Imagining the Future Us
By Kim Bellard, October 17, 2018
One of the most thought-provoking articles I've read lately is Tom Vanderbilt's Why Futurism Has a Cultural Blindspot in Nautilus. In it, he discusses how our technological visions of the future seem to do much better on predicting the technology of that future than they do the culture in which they will be used.
As he says, “But when it comes to culture we tend to believe not that the future will be very different than the present day, but that it will be roughly the same. Try to imagine yourself at some future date.... Chances are, that person resembles you now.” We need to keep this in mind when thinking about the future of healthcare: not just the nifty new technologies we'll have, but who and how we expect to use them.
All too often, especially in healthcare, we develop technology to solve incremental issues, not foundational ones. All too often, especially in healthcare, we develop technology and then try to fit it into our existing culture, rather than imagining the culture we want and developing technologies to help achieve it.
It's not so hard to imagine how technology will change what health care is likely to look like in the not-so-distant future. But, like imagining that "office of the future" in the 1960's, what will the healthcare system in which they are used look like?
Here are some open questions about the culture in which all these cool technologies will be used. Will we live in a culture:
- that accepts health problems becoming financial disasters for some people?
- in which poor people can expect to get less care, to be less healthy, and to live less long?
- in which where you live dictates how well and how long you live, and the quality and quantity of care you receive?
- that treats social determinants of health and public health as secondary considerations?
- that treats health as primarily a medical concern, with too many people delegating responsibility for their health to their healthcare professionals and expecting some kind of medical interventions to deal with any health problems?
- that expects "treatment at any cost for any chance," especially for terminal issues?
- that treats services like dental, vision, or "custodial" care as step-children?
- with an ever-growing array of medical experts?

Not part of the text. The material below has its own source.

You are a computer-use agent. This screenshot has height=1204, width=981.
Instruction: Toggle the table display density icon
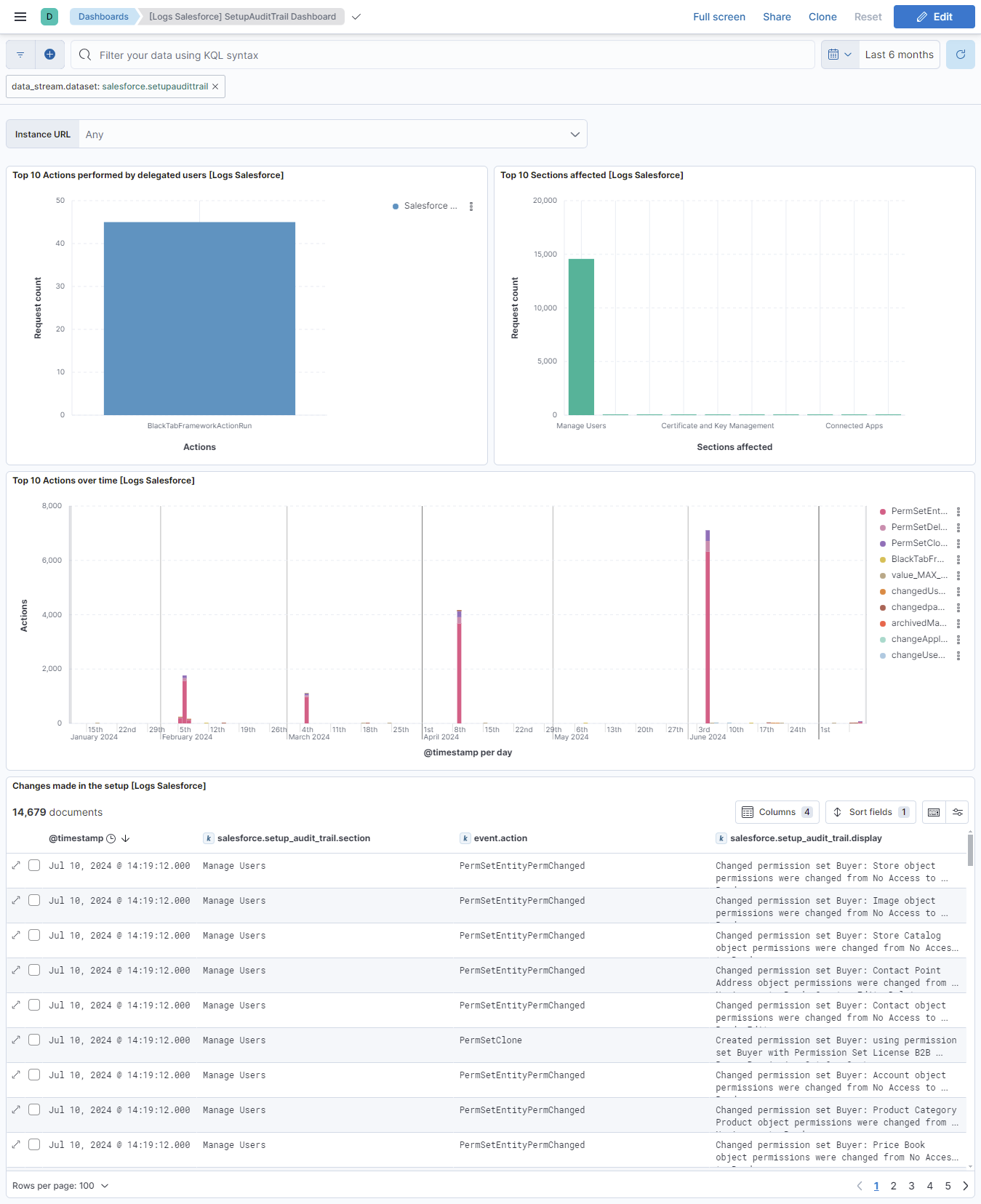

- that treats medical expertise as primarily a local/state-level issue, rather than a national/international one?
If the healthcare system of the future looks pretty much like the healthcare system of today, just with more and better tech, we will have failed. And probably be broke.
We need a different culture for health, and that culture needs new designs. Marcus Engman, the former head of design for Ikea, told FastCompany: “I want to show there’s an alternative to marketing, which is actually design. And if you work with design and communications in the right way, that would be the best kind of marketing, without buying media.”
I read that and I think "healthcare." Substitute "health care" for "marketing" in Mr. Engman's quote and we start to get to what Steve Downs calls Building Health into the OS -- that is, designing to make health an integral part of our daily lives. That's design. That's a culture change.
We have a culture of health care -- or, more accurately, of medical care -- rather than a culture of health. Technology can exacerbate this, or help change it. It's up to us to imagine the future in which we're most likely to be healthy.